**GIVEN RECORDS**

****************

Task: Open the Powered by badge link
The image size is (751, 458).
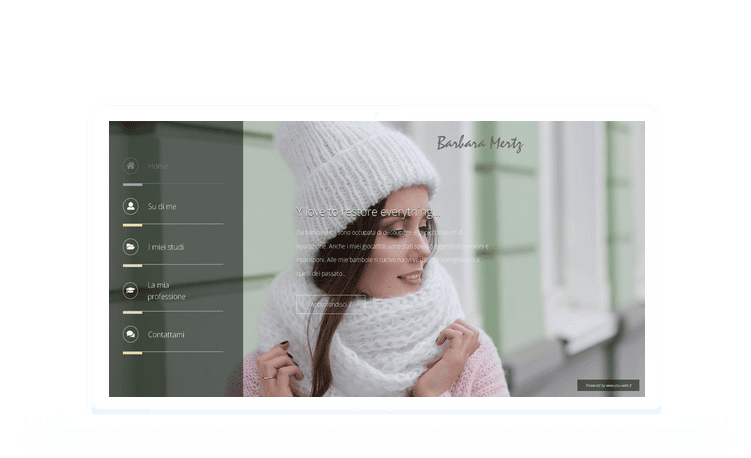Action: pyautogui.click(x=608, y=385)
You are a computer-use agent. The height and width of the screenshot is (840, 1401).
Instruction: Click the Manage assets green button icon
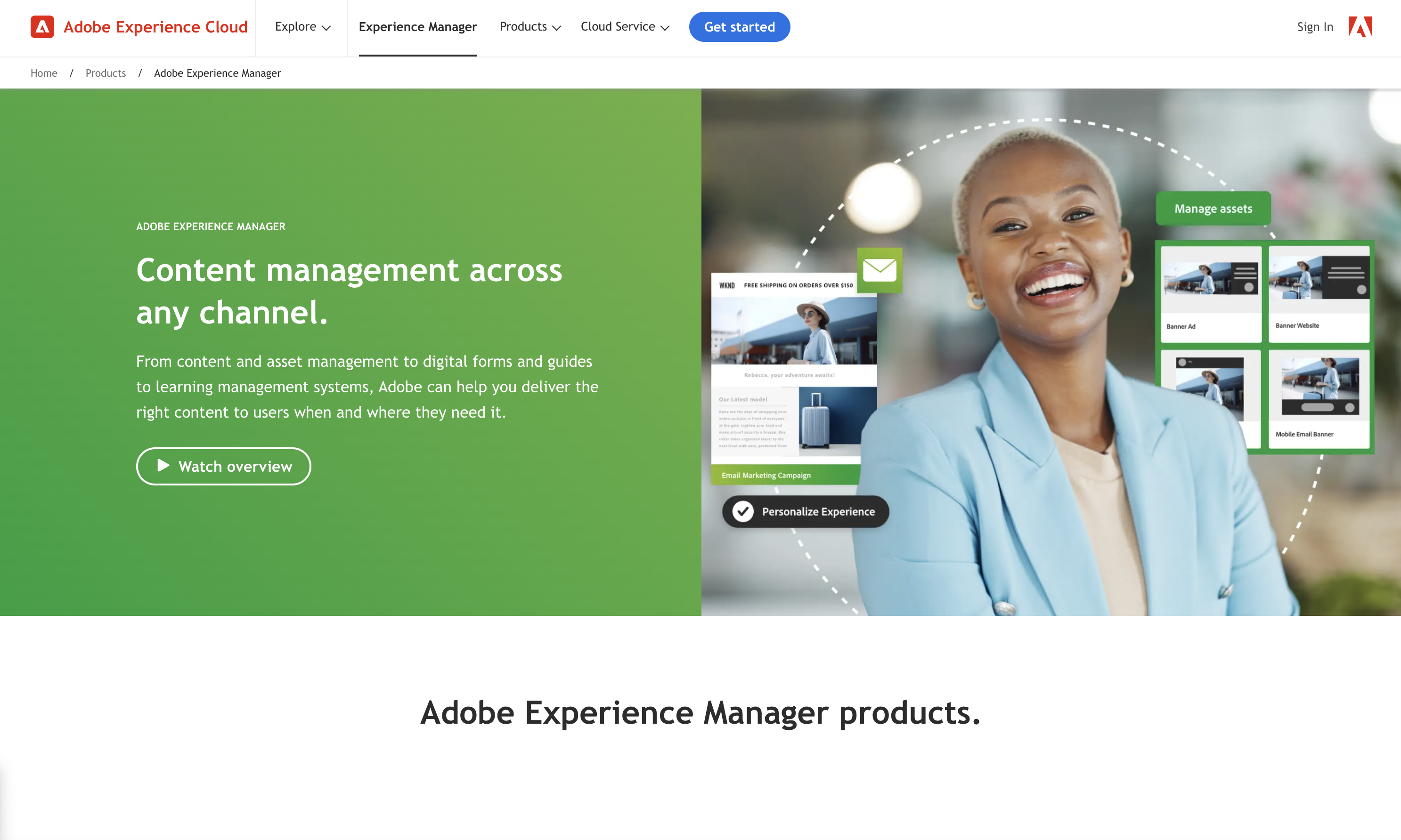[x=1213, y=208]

****************

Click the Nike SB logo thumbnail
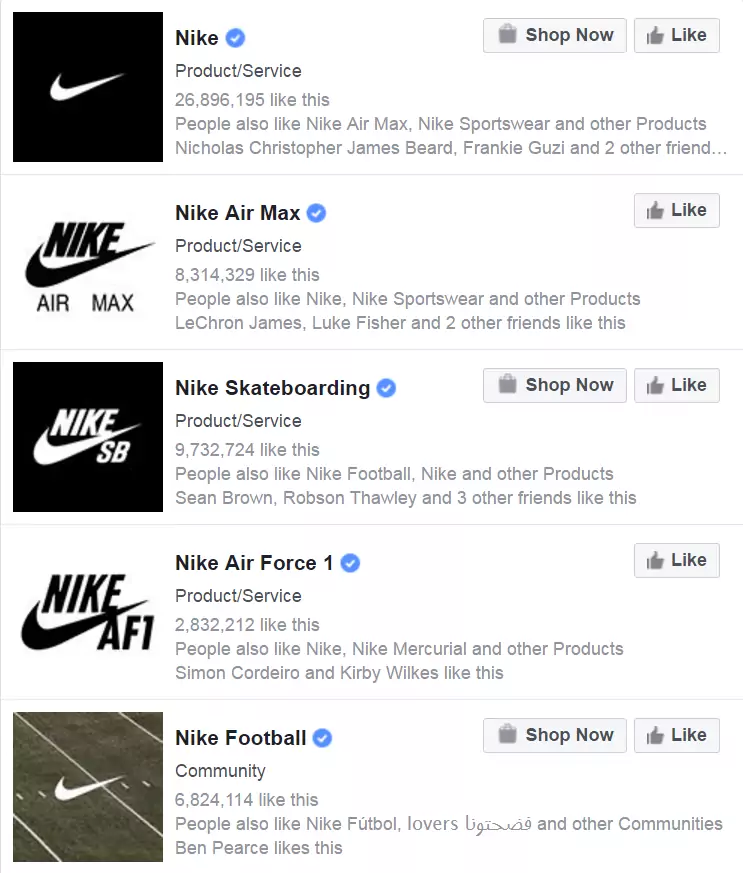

****************

**WHAT TO WORK ON**
Please convert the stretch from the line containing "Task: Open the Powered by badge link" through the line containing "[x=1213, y=208]" into a two-column CSV with the headers instruction and location. Make one row per answer, with the text leading up to it in one quoted field and the answer in the other; turn line breaks into spaces and omit the pictures.

**TASK RESPONSE**
instruction,location
"Task: Open the Powered by badge link The image size is (751, 458).","Action: pyautogui.click(x=608, y=385)"
"You are a computer-use agent. The height and width of the screenshot is (840, 1401). Instruction: Click the Manage assets green button icon","[x=1213, y=208]"